§ **Records excerpted from a collection**
BEGIN

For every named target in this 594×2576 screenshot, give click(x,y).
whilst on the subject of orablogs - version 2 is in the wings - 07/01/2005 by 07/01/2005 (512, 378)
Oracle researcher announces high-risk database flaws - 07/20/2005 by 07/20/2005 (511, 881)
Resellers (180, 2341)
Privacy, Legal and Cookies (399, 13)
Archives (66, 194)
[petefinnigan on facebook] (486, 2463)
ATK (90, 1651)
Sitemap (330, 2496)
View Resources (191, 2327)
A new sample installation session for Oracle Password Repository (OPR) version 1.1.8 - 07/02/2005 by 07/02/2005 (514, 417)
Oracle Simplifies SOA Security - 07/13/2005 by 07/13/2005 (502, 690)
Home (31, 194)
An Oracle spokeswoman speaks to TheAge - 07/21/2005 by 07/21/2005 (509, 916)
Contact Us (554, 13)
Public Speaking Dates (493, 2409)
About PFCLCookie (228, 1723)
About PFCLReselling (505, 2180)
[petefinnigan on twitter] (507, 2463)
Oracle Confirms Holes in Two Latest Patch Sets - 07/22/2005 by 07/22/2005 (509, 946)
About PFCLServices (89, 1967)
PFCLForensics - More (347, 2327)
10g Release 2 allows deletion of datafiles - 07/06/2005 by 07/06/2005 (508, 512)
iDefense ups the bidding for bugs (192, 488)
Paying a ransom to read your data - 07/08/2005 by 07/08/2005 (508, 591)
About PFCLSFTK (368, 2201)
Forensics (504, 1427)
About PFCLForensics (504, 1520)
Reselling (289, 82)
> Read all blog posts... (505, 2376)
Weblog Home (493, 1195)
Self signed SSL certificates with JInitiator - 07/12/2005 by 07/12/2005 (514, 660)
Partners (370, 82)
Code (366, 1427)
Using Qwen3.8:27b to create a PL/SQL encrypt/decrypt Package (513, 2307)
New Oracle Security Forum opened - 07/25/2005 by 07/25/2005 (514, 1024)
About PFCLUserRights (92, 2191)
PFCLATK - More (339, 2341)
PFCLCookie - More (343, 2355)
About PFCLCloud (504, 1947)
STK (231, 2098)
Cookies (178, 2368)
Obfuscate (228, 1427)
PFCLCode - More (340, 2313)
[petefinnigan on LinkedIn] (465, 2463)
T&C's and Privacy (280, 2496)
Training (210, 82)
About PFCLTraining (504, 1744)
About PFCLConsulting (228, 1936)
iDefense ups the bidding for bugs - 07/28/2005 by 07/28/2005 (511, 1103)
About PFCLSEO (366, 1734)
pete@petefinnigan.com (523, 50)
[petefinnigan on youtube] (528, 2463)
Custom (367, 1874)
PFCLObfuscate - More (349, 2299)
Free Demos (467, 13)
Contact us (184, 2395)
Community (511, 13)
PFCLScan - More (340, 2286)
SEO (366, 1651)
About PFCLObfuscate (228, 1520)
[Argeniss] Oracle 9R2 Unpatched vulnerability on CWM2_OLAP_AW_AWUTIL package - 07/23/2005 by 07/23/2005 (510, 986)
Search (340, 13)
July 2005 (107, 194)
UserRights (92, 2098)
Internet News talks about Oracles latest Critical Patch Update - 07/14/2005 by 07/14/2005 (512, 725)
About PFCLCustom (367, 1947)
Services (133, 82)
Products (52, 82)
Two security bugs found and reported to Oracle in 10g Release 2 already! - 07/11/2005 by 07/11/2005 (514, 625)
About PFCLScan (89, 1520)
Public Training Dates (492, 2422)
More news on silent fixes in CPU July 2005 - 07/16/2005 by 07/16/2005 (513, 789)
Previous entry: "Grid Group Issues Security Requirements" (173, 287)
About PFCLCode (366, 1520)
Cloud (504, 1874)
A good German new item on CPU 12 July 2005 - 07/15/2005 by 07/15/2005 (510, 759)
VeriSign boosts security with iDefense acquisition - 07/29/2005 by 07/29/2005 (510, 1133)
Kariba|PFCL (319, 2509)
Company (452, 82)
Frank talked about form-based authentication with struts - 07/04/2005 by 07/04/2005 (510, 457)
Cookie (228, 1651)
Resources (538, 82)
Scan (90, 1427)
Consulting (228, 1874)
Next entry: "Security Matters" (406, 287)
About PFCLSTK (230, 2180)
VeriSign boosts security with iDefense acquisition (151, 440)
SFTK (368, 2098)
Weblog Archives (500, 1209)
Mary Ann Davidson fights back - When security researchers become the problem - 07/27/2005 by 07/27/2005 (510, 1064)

END

§ **TASK PROMPT**
Repeat, exactly as they stand above, the lines from the line with "About PFCLObfuscate (228, 1520)" to the line with "Internet News talks", both lines included.

§ **SOLUTION TO THIS PROBLEM**
About PFCLObfuscate (228, 1520)
[Argeniss] Oracle 9R2 Unpatched vulnerability on CWM2_OLAP_AW_AWUTIL package - 07/23/2005 by 07/23/2005 (510, 986)
Search (340, 13)
July 2005 (107, 194)
UserRights (92, 2098)
Internet News talks about Oracles latest Critical Patch Update - 07/14/2005 by 07/14/2005 (512, 725)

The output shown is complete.